[Date Prev][Date Next][Thread Prev][Thread Next][Date Index][Thread Index]

Re: Key Revocation



Ideally this should not be an issue. "tarsnap-keymgmt" provides the creation of key files with different permissions. You should have the "master" key file somewhere secure that you can always access. Should a key become compromised or lost you would, at this point, simply nuke the entire
archive and abandon the use of that key.

Also ideally you would be using a keyfile to write the archives that does not have read access. And you would have a seperate key for pulling the data back onto the server should this be necessary.

I would assume (I know I know about assumptions) that revocation would be an option that will be integrated
into tarsnap but think steps are currently in place to handle such issues.

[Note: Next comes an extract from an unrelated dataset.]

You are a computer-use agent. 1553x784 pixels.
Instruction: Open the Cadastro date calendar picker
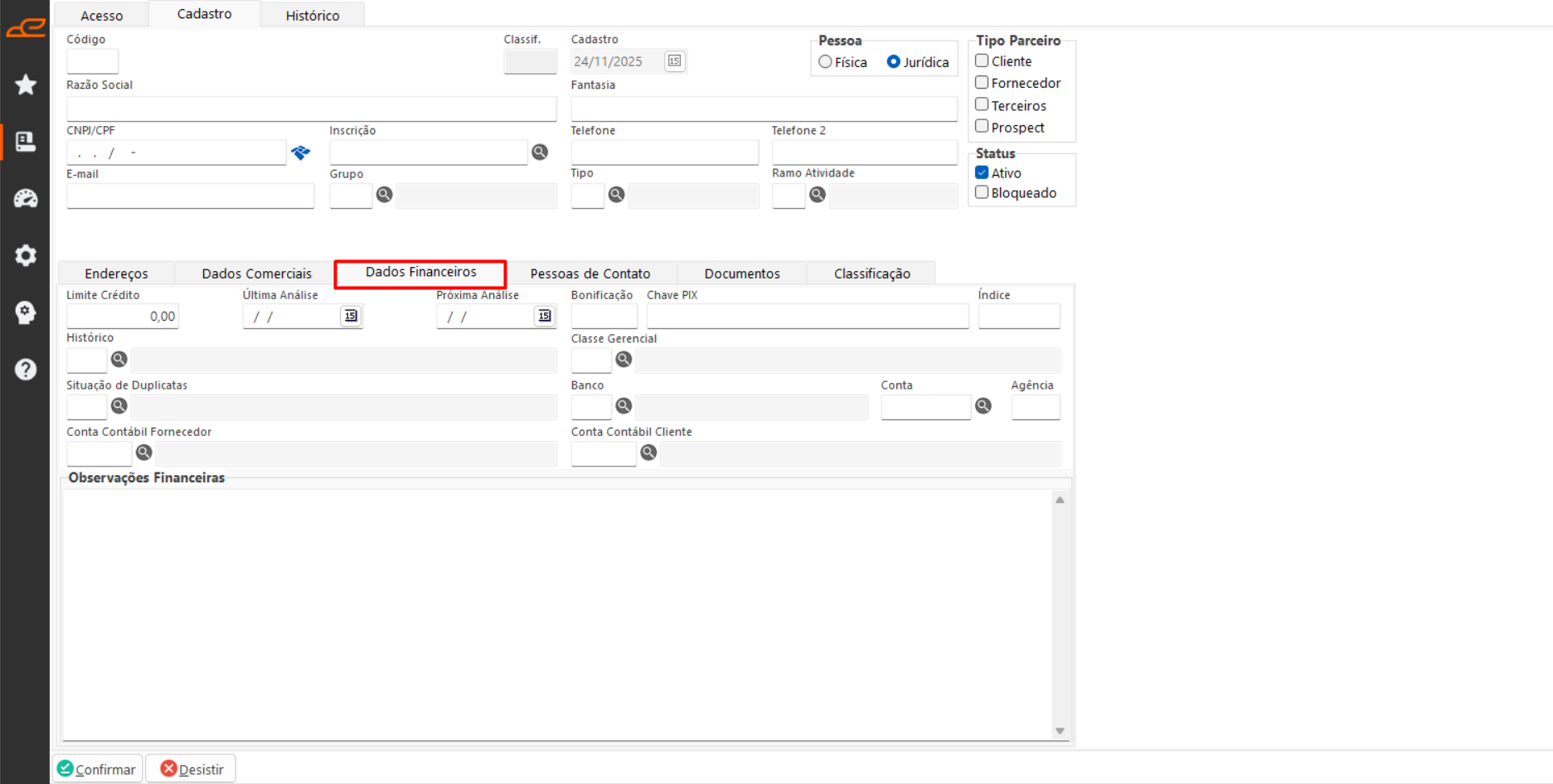coord(674,61)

The only issue not easily resolvable on your own would be losing your key entirely. This would have an effect on the account as it would permanently drain funds for data storage that is unusable. There are a couple scenarios
that would happen in this case.
1) The funds (hopefully few) would be depleted and you would use another account. 2) The funds are plentiful (bummer) and you would need to contact Colin for support on this. Not sure what his options are as of this time to do file or key deletion on your behalf if you could prove your identity justly.

That's all I can come up with. Hope that helps a bit.

--
Robert Clemens

On 2/6/2010 1:32 PM, Matthias-Christian Ott wrote:
Hi,

as far as I unsterstood it, tarsnap uses symmetric keys for signing and
hashing data. You can submit the key to the server to authenticate
to the server and ensure that the data is transfered correctly.
This sounds very reasonable and secure to me.

However, I couldn't find a way to revoke a key, in case it is
compromised or lost. Is this a design descision, a drawback of
symmetric cryptography or have I simply overlooked something?

Regards,
Matthias-Christian